In the case of positive clinical manoeuvres, it is
suitable to recommend another examination for a determination of a diagnosis.
These ones have to find out an eventual damage of labrum glenoidale, or to
eliminate other causes of pains of the glenohumeral articulation, and they also
can prove the instability, i.e. increased motility of the head of the humerus
towards the cotyle.
X-ray picture in classical AP projection
X-ray picture in the classical AP projection does not bring data specifying the diagnosis of the glenohumeral instability. But a modification of this examination exists when a patient with relaxed muscularity of the shoulder weighs down the limb with weights. So an inferior luxation is seen in the X-ray picture, i.e. a shifting of the head of the humerus happens distally.
Axillary X-ray projection
Axillary AP projection can help at the diagnosis of the posterior and anterior subluxation.
Special X-ray projection
Also special projections for a showing of the specific marks of instability exist as Bankart lesion of labrum glenoidale or Hill Sachs defect, which is an impressive fracture of the head of the humerus originating in the place of a compression at luxation by the edge of the glenoid fossa.
With regarding to an existence and accessibility of other methods, the classical X-ray examining techniques are being left, and at a suspicion of the glenohumeral instability following examinations are made:
Arthrography itself, or in combination with DCAT, is a valuable tool in the case of the damage of labrum glenoidale.

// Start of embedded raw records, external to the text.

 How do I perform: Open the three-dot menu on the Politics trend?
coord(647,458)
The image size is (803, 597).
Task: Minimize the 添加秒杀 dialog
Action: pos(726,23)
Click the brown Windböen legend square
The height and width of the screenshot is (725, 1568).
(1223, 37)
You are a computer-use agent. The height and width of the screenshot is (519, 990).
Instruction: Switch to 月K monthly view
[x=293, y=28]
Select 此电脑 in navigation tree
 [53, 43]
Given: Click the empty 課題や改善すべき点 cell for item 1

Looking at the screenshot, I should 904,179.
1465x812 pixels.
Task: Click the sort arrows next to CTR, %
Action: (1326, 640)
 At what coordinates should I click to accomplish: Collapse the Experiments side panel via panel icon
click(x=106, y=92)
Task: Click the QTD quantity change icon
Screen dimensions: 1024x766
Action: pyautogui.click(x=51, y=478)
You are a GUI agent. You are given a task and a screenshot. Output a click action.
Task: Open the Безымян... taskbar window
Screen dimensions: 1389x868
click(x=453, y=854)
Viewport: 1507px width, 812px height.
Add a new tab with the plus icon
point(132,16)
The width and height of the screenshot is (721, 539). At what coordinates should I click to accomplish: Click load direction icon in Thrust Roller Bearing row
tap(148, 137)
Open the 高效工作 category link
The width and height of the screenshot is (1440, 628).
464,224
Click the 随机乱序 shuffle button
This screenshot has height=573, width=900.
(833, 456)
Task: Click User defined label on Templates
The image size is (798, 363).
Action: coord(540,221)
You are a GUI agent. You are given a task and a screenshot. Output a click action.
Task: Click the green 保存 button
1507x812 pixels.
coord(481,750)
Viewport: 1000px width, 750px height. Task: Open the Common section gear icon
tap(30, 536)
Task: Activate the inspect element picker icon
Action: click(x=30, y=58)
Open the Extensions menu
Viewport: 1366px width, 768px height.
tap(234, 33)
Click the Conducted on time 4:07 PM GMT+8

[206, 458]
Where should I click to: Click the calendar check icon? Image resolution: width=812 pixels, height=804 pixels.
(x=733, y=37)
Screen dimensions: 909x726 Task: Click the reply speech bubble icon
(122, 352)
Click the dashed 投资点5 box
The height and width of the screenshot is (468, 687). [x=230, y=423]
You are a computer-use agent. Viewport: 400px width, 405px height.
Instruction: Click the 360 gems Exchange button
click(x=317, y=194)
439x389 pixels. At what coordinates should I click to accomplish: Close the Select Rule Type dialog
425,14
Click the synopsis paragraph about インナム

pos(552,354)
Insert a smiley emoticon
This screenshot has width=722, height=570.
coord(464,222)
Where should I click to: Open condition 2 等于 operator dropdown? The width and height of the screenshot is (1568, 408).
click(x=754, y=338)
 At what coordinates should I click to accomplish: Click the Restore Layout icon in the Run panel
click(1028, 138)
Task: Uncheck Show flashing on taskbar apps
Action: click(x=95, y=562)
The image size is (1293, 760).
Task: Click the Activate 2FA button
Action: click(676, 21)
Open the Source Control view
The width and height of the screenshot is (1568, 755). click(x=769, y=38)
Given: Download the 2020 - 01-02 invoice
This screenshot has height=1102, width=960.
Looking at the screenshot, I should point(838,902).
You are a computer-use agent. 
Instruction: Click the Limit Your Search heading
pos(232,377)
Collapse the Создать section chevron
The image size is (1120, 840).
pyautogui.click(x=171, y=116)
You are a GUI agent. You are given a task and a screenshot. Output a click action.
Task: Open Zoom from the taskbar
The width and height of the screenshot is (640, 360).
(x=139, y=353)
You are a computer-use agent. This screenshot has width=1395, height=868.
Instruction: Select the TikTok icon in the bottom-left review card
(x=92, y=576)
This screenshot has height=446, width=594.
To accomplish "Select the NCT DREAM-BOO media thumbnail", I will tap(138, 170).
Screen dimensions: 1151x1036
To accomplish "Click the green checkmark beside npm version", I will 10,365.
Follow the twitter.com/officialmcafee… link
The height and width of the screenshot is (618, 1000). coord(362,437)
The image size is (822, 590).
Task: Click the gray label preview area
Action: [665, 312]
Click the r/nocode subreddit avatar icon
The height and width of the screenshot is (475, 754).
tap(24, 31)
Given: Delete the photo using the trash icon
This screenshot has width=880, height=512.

Arthroscopy is advantageous for an examination of traumatic changes of labrum glenoidale, moreover a diagnostic part can be simultaneously connected with an arthroscopic operation and a revision of a damaged labrum.
It is obviously the best method for the diagnostics of a damage of labrum glenoidale connected with the glenohumeral instability.
Ultrasound examination of etiology of instability
Unfortunately an ultrasound examination has a small contribution for a proving of the damage of labrum glenoidale. The only exception exists, and it is a damage of labrum glenoidale posterior which is proved by the ultrasound in a form of its abruption, eventually also with the edge of the fossa. But it is not easy to examine the anterior labrum. During the ultrasound examination we can prove Hill Sachs defect very well because the articular surface is more exactly examined by the ultrasound than by radiological examination.
Ultrasound proving of the instability
Ultrasound instability also proves an eventual instability comparing the distances of articular surfaces of the scapula and the head of the humerus
- in resting position
- in strained position
The ultrasound examination of the instability is made at various levels in the dependence on the type of the instability. According to Sattler it is necessary to take as pathological side differentiation of 4 mm at total shift bigger than 5-8 mm. But some authors highlight a certain side physiological divergence between the dominant limb, and the limb which is not dominant. We reach the strained position either directly by a pressure of an explorer or mostly by a traction of the examined limb in a suitable direction. We examine subluxations and luxations in basic sections by side comparison of osseous structures.